Hypoplastic Right Heart Syndrome (HRHS) is a rare congenital heart defect characterized by an underdevelopment of right-sided cardiac structures, including the right ventricle, tricuspid valve, and pulmonary artery. This anomaly leads to a reduced pulmonary blood flow, resulting in neonatal hypoxemia. Without immediate treatment, survival is significantly compromised.
HRHS is less common than hypoplastic left heart syndrome, accounting for approximately 1% of congenital heart defects. It can occur as an isolated anomaly or in association with other malformations, such as anomalous pulmonary venous return, atrial septal defects, and abnormal pulmonary vascular connections.
Anatomy and Pathophysiology
HRHS is characterized by a hypoplastic right ventricle, which is unable to ensure adequate pulmonary perfusion. The main anatomical abnormalities include:
Tricuspid valve atresia or stenosis: prevents normal filling of the right ventricle.
Pulmonary artery hypoplasia: restricts blood flow to the lungs.
Dependence on the ductus arteriosus for pulmonary circulation: patency of the ductus arteriosus (PDA) is essential for neonatal survival.
Atrial shunting: allows blood to pass between the atria to compensate for the reduced pulmonary blood supply.

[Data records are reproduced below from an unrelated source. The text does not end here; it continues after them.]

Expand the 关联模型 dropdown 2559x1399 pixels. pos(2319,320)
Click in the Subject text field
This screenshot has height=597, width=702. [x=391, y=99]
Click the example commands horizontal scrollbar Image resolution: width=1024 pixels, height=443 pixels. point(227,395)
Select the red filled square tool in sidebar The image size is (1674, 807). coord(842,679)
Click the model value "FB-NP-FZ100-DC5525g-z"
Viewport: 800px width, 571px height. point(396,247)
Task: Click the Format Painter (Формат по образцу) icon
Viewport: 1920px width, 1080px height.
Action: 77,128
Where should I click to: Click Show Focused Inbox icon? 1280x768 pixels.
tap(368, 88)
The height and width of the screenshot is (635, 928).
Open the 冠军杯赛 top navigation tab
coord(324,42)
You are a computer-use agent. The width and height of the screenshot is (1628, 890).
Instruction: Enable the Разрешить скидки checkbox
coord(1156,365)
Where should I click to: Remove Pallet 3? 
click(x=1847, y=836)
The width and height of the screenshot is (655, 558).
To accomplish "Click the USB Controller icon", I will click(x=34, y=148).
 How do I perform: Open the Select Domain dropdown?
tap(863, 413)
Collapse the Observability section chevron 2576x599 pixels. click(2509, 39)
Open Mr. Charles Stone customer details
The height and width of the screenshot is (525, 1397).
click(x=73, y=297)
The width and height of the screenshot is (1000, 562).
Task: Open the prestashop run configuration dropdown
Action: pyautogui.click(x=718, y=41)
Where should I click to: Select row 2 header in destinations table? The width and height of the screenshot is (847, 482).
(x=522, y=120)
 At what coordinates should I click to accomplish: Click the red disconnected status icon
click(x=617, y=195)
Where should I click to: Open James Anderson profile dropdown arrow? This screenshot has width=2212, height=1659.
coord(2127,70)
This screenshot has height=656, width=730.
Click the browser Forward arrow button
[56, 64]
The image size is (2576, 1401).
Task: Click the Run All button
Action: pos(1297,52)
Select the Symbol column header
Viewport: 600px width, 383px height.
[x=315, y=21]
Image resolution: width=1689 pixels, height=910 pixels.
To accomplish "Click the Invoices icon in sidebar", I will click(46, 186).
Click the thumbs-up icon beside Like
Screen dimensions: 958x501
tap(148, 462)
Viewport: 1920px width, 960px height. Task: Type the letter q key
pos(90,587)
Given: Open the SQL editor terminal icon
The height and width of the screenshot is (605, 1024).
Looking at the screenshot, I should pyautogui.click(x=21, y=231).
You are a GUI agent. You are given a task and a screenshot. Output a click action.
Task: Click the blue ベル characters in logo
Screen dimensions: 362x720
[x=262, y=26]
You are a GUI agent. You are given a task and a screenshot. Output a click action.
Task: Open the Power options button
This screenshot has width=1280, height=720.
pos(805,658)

These abnormalities lead to progressive hypoxemia, which, if left untreated, can result in metabolic acidosis and multiorgan failure.
Signs and Symptoms
Newborns with HRHS develop symptoms early, which worsen after spontaneous closure of the ductus arteriosus. The clinical presentation includes:
Severe cyanosis due to reduced pulmonary blood flow.
Respiratory distress and tachypnea.
Peripheral hypoperfusion, with weak pulses and cold extremities.
Metabolic acidosis, indicative of multiorgan failure.
Diagnosis
HRHS can be identified prenatally using fetal echocardiography, which reveals a hypoplastic right ventricle and valvular anomalies. After birth, the diagnosis is confirmed with:
Echocardiography: defines the defect's anatomy and confirms dependence on the ductus arteriosus.
Electrocardiogram (ECG): may show left ventricular hypertrophy.
Chest X-ray: may reveal a small heart with decreased pulmonary vascularity.
Treatment
Initial treatment is pharmacologic and includes the administration of prostaglandins (PGE1) to maintain ductal patency and ensure minimal pulmonary blood flow. In severe cases, mechanical ventilation may be required to support oxygenation.
Surgical management is staged to optimize blood flow redistribution:
Systemic-to-pulmonary shunt (in the first days of life): connects the aorta to the pulmonary artery to ensure pulmonary perfusion.
Glenn procedure (at 4-6 months of age): connects the superior vena cava to the pulmonary artery to reduce ventricular workload.
Fontan procedure (at 2-4 years of age): completes the separation of systemic and pulmonary venous circulation.
In complex cases, where no surgical alternatives are feasible, heart transplantation may be considered.
Prognosis
Without treatment, survival is extremely poor, with high mortality in the first days of life. Advances in surgical techniques have significantly improved the prognosis, allowing for acceptable long-term survival. However, many patients require lifelong follow-up and potential corrective interventions in adulthood.
The main long-term complications include:
Arrhythmias, related to the altered cardiac flow.
Ventricular dysfunction, due to increased left ventricular workload.
Risk of thrombosis, especially in patients with Fontan circulation.
References
Tweddell J.S. et al. Hypoplastic Right Heart Syndrome: Surgical Management and Outcomes. J Thorac Cardiovasc Surg. 2020;160(5):1305-1317.
Rao P.S. et al. Right Heart Hypoplasia: Diagnosis and Treatment. Am Heart J. 2019;117(1):89-102.
Gatzoulis M.A. et al. Long-Term Outcomes in Hypoplastic Right Heart Syndrome. Circulation. 2018;137(12):2099-2115.
Brigham K.L. et al. Fontan Physiology in Hypoplastic Right Heart Syndrome. J Am Coll Cardiol. 2021;145(3):320-332.
Bove E.L. et al. Fontan Procedure: Evolution and Future Perspectives. Pediatr Cardiol. 2020;42(5):600-612.